Abubakar’s 2nd term as Vice President was marked by a stormy relationship with President Obasanjo. His bid to succeed Obasanjo did not receive the latter’s support, and it took a judgment of the Supreme Court to allow Abubakar contest after he was initially disqualified by the (INEC) on the grounds that he had been indicted for financial misconduct by an investigating panel set up at Obasanjo’s behest. The Supreme Court ordered the electoral commission to restore Abubakar’s name on the presidential ballot. Abubakar ran on the platform of the Action Congress (AC), having quit the PDP on account of his issues with President Obasanjo. Atiku lost the election, placing third after Umaru Yar’Adua and Muhammadu Buhari of the All Nigerian Peoples Party (ANPP).
Who is this easy-going politician whose influence reverberates across the country? We can tell you. Atiku Abubakar was born to an itinerant Fulani trader and farmer, Garba Abubakar, by his second wife, Aisha Kande, in Jada village in what is in today Adamawa State, formerly Gongola state. He was named after his paternal grandfather, Atiku Abdulkadir. An older sister died in infancy, making Atiku the only child of his parents, who divorced before his father’s death by drowning in 1957. Atiku’s early years were spent in Kojoli, 30 kilometres east of Jada. His mother later remarried. She died of a heart attack in 1984.
HIS EDUCATION
As many of his generation, Atiku’s father was opposed to the idea of Western education, and tried to keep Atiku out of the traditional school system. When the government discovered that Atiku was not attending mandatory schooling, his father spent a few days in jail until Aisha Kande’s mother paid the fine.
At the age of eight, Atiku enrolled in the Jada Primary School, where he performed well. In 1960, he was admitted to the prestigious Adamawa Provincial Secondary School in Yola where he did well in English Language and Literature, struggled with Physics, Chemistry and Mathematics. He graduated with a Grade Three WASC/GCE Certificate in 1965.

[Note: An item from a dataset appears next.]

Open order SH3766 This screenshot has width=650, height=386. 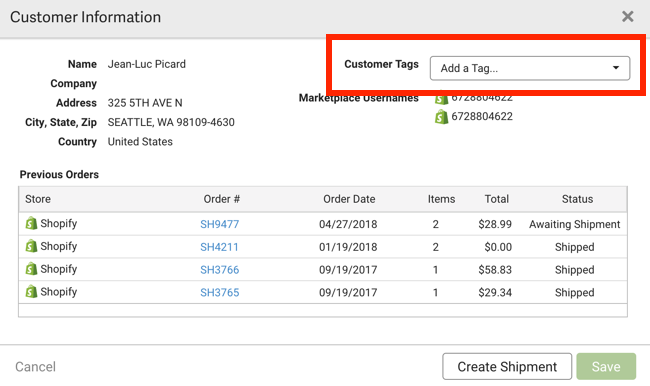click(220, 270)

After secondary school, Atiku studied a short while at the Nigeria Police College in Kaduna. He left the College when he was unable to present an O-Level Mathematics result. He worked briefly as a Tax Officer in the regional Ministry of Finance, from where he gained admission to the School of Hygiene in Kano in 1966.
He graduated with a Diploma in 1967, having served as an Interim Student Union President at the School. In 1967, he enrolled for a Law Diploma at the Ahmadu Bello University Institute of Administration, on a scholarship from regional government. After graduation in 1969, during the Nigerian Civil War, he was employed by the Nigeria Customs Service.

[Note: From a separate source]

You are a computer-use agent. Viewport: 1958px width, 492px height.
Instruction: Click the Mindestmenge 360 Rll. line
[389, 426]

Atiku started out in the real estate business during his early days as a Customs Officer. In 1974, he applied for and received a N31,000 loan to build his first house in Yola, which he put up for rent. From proceeds of the rent, he purchased another plot, and built a second house. He continued like that, building a sizeable portfolio of property in Yola.
In 1981, he moved into Agriculture, acquiring 2,500 hectares of land near Yola to start a maize and cotton farm. The business fell on hard times and closed in 1986. “My first foray into agriculture, in the 1980s, ended in failure,” he wrote in an April 2014 blog.
He then ventured into trading, buying and selling truckloads of rice, flour and sugar.
His most important business move came while he was a Customs Officer at the Apapa Ports. Gabrielle Volpi, an Italian businessman in Nigeria, invited him to set up Nigeria Container Services (NICOTES), a logistics company operating within the Ports. NICOTES has provided immense wealth to Atiku. NICOTES would later be rebranded INTELS, and went on to feature prominently in accusations of money laundering levelled against Atiku by the US government during his Vice Presidency days.
Atiku’s business empire also includes a beverage manufacturing plant in Yola, as well as an animal feed factory.